Canada, Germany, and the Future of the Western Alliance

Canada, Germany, and the Future of the Western Alliance Photo: Marc Antoine Dery, Unsplash

When Canada decides which submarines to buy, it is not just choosing a weapons system — it is declaring where it stands in the world. A new Atlantik-Brücke Canada paper argues that Ottawa’s pending procurement decision between German and South Korean subs will reveal whether Mark Carney’s talk of a European pivot is genuine grand strategy or geopolitical window-dressing.

The briefing paper by David Bosold and David G. Haglund examines the “special relationship” between Canada and Germany through the lens of “strategic culture,” using the symbols of middle power and linchpin as analytical anchors. The authors compare the landmark speeches by Canadian Prime Minister Mark Carney at Davos (January 2026) and German Chancellor Friedrich Merz at the Munich Security Conference (February 2026), arguing that media coverage has glossed over a crucial divergence: Carney declared a definitive “rupture” with the old transatlantic order and called for broad middle-power solidarity, while Merz urged allies to “repair and revive transatlantic trust” within an explicitly Western, values-based framework.

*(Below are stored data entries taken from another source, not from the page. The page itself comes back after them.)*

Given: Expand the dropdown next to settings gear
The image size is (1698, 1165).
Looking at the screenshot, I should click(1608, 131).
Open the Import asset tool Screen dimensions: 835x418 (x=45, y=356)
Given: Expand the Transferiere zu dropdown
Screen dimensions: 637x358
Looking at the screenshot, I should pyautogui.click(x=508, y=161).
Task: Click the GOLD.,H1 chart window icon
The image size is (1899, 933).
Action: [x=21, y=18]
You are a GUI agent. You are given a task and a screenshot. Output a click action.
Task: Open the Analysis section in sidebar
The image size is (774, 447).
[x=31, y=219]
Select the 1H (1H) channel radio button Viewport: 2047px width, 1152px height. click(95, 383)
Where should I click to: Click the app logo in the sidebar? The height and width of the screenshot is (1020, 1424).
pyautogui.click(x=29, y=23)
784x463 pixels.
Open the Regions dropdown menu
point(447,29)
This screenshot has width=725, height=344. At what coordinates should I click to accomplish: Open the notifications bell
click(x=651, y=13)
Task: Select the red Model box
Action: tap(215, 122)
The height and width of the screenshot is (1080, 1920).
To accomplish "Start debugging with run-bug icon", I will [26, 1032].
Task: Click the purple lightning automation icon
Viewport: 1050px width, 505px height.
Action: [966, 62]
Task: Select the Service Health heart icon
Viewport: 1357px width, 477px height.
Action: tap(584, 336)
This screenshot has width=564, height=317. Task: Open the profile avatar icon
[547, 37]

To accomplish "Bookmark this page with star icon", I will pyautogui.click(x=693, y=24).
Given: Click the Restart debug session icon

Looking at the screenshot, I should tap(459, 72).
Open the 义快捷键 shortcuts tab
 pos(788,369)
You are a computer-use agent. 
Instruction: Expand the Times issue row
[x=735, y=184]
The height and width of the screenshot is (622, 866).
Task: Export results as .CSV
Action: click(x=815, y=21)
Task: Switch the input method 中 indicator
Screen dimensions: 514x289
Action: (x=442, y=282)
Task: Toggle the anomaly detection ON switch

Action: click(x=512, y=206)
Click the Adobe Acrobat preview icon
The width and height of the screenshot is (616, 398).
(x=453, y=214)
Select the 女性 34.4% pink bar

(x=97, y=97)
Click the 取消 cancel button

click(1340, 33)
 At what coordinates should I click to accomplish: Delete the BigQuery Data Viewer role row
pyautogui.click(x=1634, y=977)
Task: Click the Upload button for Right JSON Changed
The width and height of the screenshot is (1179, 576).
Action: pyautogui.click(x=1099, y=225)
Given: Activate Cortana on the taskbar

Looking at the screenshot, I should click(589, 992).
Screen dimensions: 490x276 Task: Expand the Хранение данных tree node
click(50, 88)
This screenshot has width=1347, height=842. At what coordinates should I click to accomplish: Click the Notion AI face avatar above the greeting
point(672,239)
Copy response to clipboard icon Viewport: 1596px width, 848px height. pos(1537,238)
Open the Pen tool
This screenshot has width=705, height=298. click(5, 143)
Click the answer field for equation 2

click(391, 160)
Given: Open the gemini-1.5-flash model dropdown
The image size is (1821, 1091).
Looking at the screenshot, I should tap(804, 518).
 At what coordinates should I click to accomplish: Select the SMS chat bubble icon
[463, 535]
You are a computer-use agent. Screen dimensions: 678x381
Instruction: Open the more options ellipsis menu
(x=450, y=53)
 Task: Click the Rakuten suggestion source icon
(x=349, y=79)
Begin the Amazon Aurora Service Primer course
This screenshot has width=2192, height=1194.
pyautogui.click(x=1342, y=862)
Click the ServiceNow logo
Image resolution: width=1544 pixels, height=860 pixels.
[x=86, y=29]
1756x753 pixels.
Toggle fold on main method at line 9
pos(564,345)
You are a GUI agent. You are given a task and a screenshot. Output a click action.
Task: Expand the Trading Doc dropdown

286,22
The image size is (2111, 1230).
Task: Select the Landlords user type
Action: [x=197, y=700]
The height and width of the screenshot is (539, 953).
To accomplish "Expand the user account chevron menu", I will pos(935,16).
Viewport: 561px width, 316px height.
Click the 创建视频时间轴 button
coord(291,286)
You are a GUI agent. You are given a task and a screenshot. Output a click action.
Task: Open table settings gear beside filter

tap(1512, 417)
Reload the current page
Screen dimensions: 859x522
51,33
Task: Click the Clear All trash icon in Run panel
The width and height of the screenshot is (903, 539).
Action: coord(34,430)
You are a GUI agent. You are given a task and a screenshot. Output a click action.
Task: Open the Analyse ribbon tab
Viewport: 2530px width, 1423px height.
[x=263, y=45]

The paper then turns to Canada’s pending submarine procurement decision — German/Norwegian TKMS 212CD versus South Korean Hanwha Ocean — framing it as a strategic litmus test. The authors argue this choice should not be read as a revival of Pierre Trudeau’s failed “Third Option” trade-diversification strategy, nor should it be driven primarily by economic offsets. Instead, they contend that NATO interoperability, Arctic sovereignty, and transatlantic alliance cohesion must take precedence, making the German/Norwegian bid the strategically superior choice.